* [DESCRIPTION OF THE TASK]:
Reproduce every record below exactly as written, but leave out any pictures.

START AVAILABLE DATA

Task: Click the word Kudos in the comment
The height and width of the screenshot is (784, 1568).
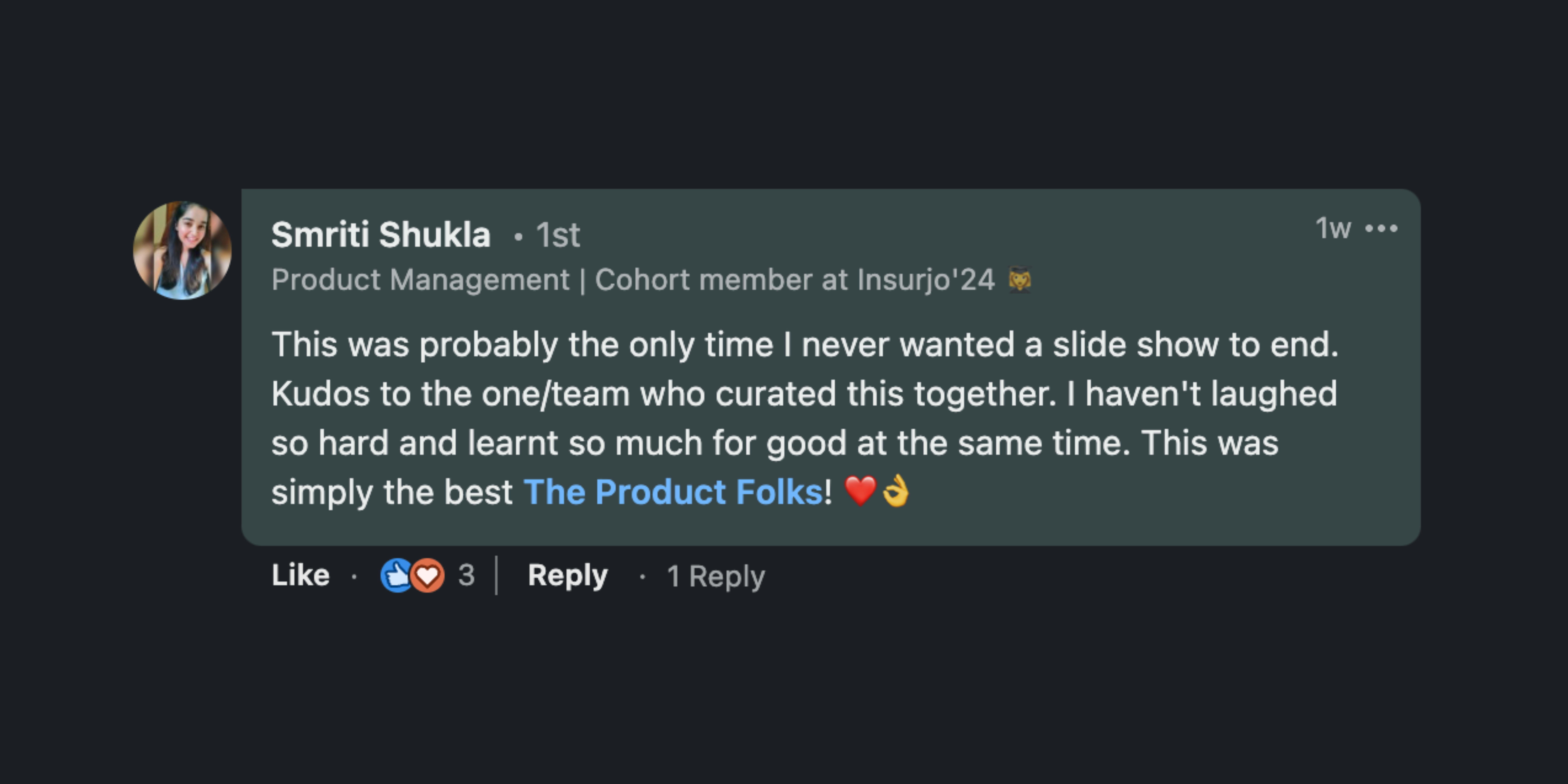Action: (320, 394)
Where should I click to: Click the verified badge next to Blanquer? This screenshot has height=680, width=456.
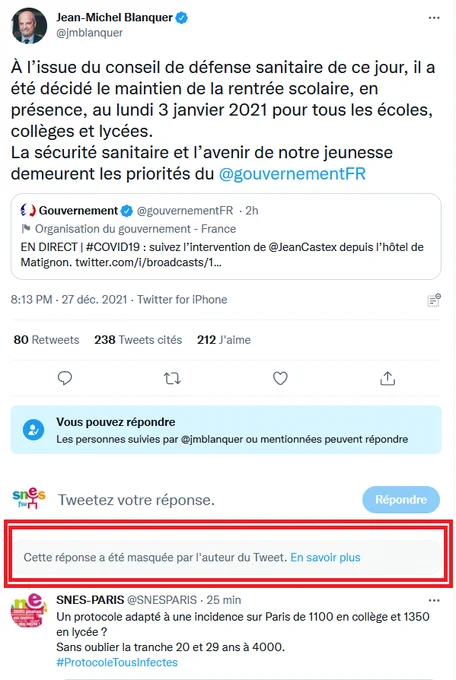pos(181,18)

END AVAILABLE DATA

* [REPLY TO THE EXERCISE]:
Task: Click the word Kudos in the comment
The height and width of the screenshot is (784, 1568).
Action: (320, 394)
Where should I click to: Click the verified badge next to Blanquer? This screenshot has height=680, width=456.
pos(181,18)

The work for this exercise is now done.